Lewis Hamilton showed his softer side after posting a poem on Instagram in tribute to Diana, Princess of Wales, 20 years on from her death.
Here Press Association Sport looks at some other sports stars who also tried their hand at rhyming couplets and iambic pentameter.
The three-time world heavyweight boxing champion, who died last year, was famous for his verses, which he often used to gain a psychological edge over opponents.
Here are a couple of his best efforts:
"Float like a butterfly, sting like a bee
The hands can't hit what the eyes can't see."
"I've wrestled with alligators,
I've tussled with a whale.
I done handcuffed lightning
And throw thunder in jail.
You know I'm bad.
Just last week, I murdered a rock,
Injured a stone, hospitalised a brick.
I'm so mean, I make medicine sick."
The former England football captain spoke about his interest in writing poetry in an interview in 2015.
"I used to love writing poems before I was with Coleen, just normal poems. I used to like to write little stories," he said in quotes reported by the Daily Mirror.
"So when I first got with Coleen I used to write her a lot of poems but that's died down a little bit of late."
But he also wrote about the other love of his life - football.
Former England Under-17 coach Dick Bate told Press Association Sport in 2014 about an occasion when Rooney read a self-penned poem called 'When Saturday Comes' to his team-mates at the end of a tournament.
"I think it took most of the group aback," Bate said.
"Here was a young boy just expressing his love for England in the best format and most succinct manner he could.
"I have never seen anyone stand up and do that before. I will never forget it."
The Manchester United and France star is a bit of a wordsmith on the quiet - albeit spoken rather than written.
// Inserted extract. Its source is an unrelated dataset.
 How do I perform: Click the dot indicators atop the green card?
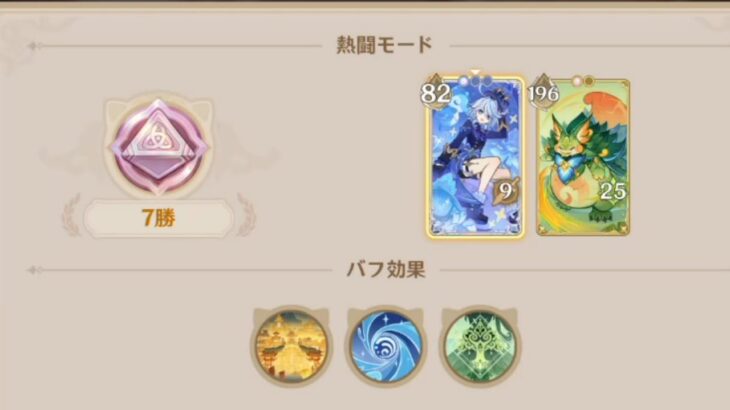coord(583,81)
In 2016 he was filmed by Telefoot freestyling in French to the beat of Grandmaster Flash's 'The Message' alongside Antoine Griezmann and earlier this summer he posted a video of himself and now United team-mate Romelu Lukaku rapping while on their summer holiday in California.
At the end of the documentary 'Being Paul Gascoigne' the former England footballer recited one of his own poems about his battle with alcoholism.
One section of Gascoigne's poem read: "OK, once again, I'm just an alcoholic
"But some people think I'm supersonic
"The help I've had to get through this
"Is definitely better than being on the p***
"I've made mistakes which make me sad
"But for f***'s sake, I'm not all that bad."
Giant England rugby lock Itoje writes poetry to unwind between matches, but was modest about his ability when asked about it by the Daily Telegraph in January.
"It has been a little bit overplayed. People make it seem as if I'm William Wordsworth. I wouldn't mind, if I had those skills," he said.
Here's one Itoje original called 'There Comes A Time', so you can judge for yourself:
"There comes a time
When a boy must become a man
When fear must turn to bravery
When thoughts must turn to belief
When this belief must turn to action
When one must love and one must hope
When preparation turns to performance
When strangers turn to friends
When friends turn to foes
When joy fulfils your mind
When anger fills your heart
When one must stand up and lead
When one must sit back and listen
There comes a time, when the time must be taken."